Wo sich der Herbst unserer Meinung nach von seiner schönsten Seite zeigt, verraten wir vom SI-Style-Team hier.
Silvaplanersee
© gettymages

Tieflbauer Silvaplanersee und gelbe Lärchen im Engadin an einem sonnigen Herbsttag.

Oberengadiner Seenplateau
Wenn ich das Meer sehe, bin ich glücklich. Zwar ist das Oberengadiner Seenplateau nicht mit dem Ozean zu vergleichen, aber das glitzernde Wasser im Nachmittagslicht hat eine genauso beruhigende Wirkung auf mich – und ist erst noch von Zürich in ein paar Stunden zu erreichen.
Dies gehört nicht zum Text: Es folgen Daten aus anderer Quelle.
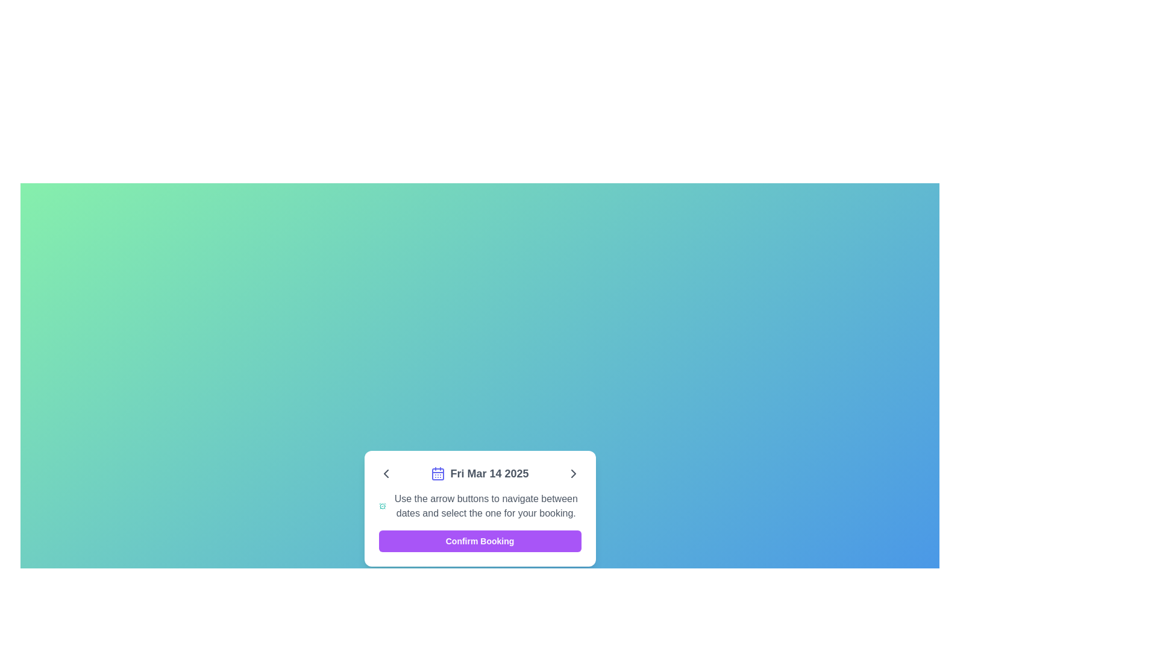 This screenshot has height=651, width=1157. I want to click on the chevron icon pointing to the right, which is part of a navigation interface, so click(573, 473).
Und welcher Ozean bietet schon ein solch malerisches Bergpanorama?
myswitzerland.com
- Raphaela Haenggi, Head of Digital

Eglisauer Weinwanderweg
Besonders im Herbst, wenn sich die Blätter der Weinreben golden verfärben, ist dieser Weg Wellness pur. Losspazieren in Eglisau, entlang den Infotafeln mitten durch die Reben (Rundweg circa eine Stunde), oder immer entlang dem Rhein, so lange man Lust und Laune hat. Zwischendurch gönnt man sich ein Gläschen des heimischen Weins, zum Beispiel Riesling-Silvaner oder Pinot noir. Am 25. und 26. Oktober findet übrigens das Treber-Fest statt, mit Weindegustationen und Treber-Schüblig, hausgemachtem Kartoffelsalat und Traubenschnitten zum Dessert.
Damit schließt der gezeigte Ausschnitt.